Dermatology TimesDermatology Times, May 2022 (Vol. 43. No. 5)
Volume 43
Issue 5
Pages: 31

Allergic contact dermatitis and atopic dermatitis are common causes of rashes in the pediatric population. Patch testing can help demystify the cause of such skin conditions and determine treatment.

Most children will break out in/develop a rash at some point, but commonness does not make these skin conditions any less irritating or, in some cases, painful. Rashes are often caused by eczema or allergic contact dermatitis, which while similar, can be treated differently and recognizing the differences and causes is essential to making a correct diagnosis—the key to proper treatment and, ultimately, relief, according to JiaDe Yu, MD, FAAD.

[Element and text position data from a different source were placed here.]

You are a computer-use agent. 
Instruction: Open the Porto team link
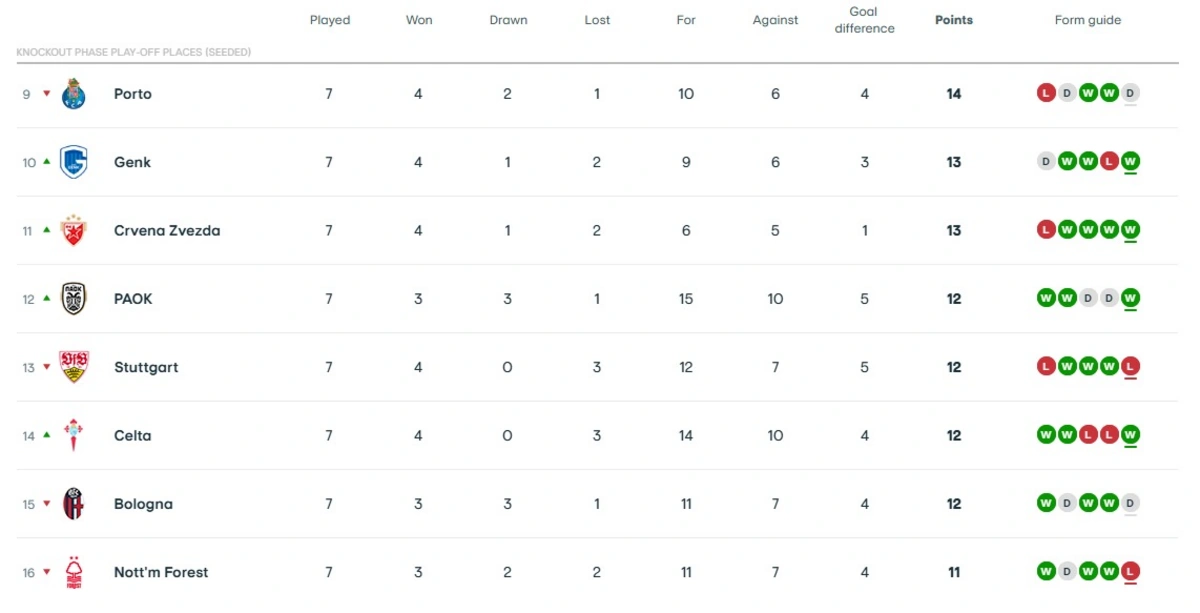(133, 94)
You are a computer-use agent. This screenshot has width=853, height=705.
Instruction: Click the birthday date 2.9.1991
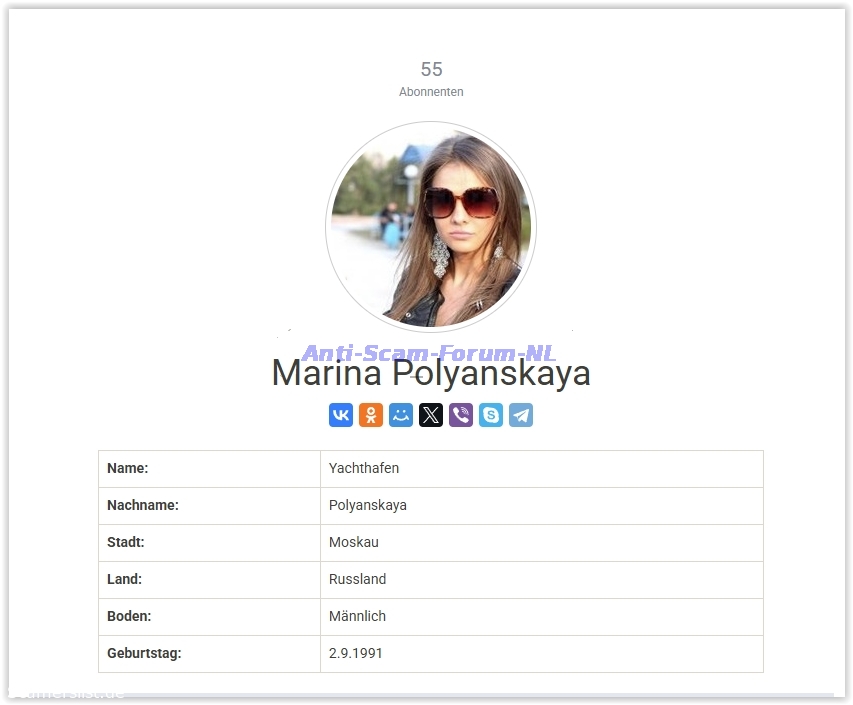[x=356, y=653]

Yu, director of the Contact Dermatitis and Occupational Dermatology Clinic and an assistant professor of adult and pediatric dermatology at Massachusetts General Hospital in Boston, detailed the fundamentals and latest approaches for both skin disorders in a presentation on pediatric AD at the 2022 American Academy of Dermatology Annual Meeting in Boston.1

Knowing the Nuances

Eczema is frequently characterized by intense itching, which can damage skin and worsen the rash. AD is the most common form and typically presents early in life, with most patients developing the condition before their fifth birthday. Eczema can appear differently on skin of color—an important point because Black and Asian American children develop AD more often than their White counterparts, and Black children potentially have itchier, more severe eczema.2

Eczema may resolve as a child grows up, but 50% of patients still will have it when they reach adulthood. Although there is no way to know if the condition will persist, early diagnosis and treatment can prevent severe disease, which can be harder to treat and is more likely to continue into adulthood.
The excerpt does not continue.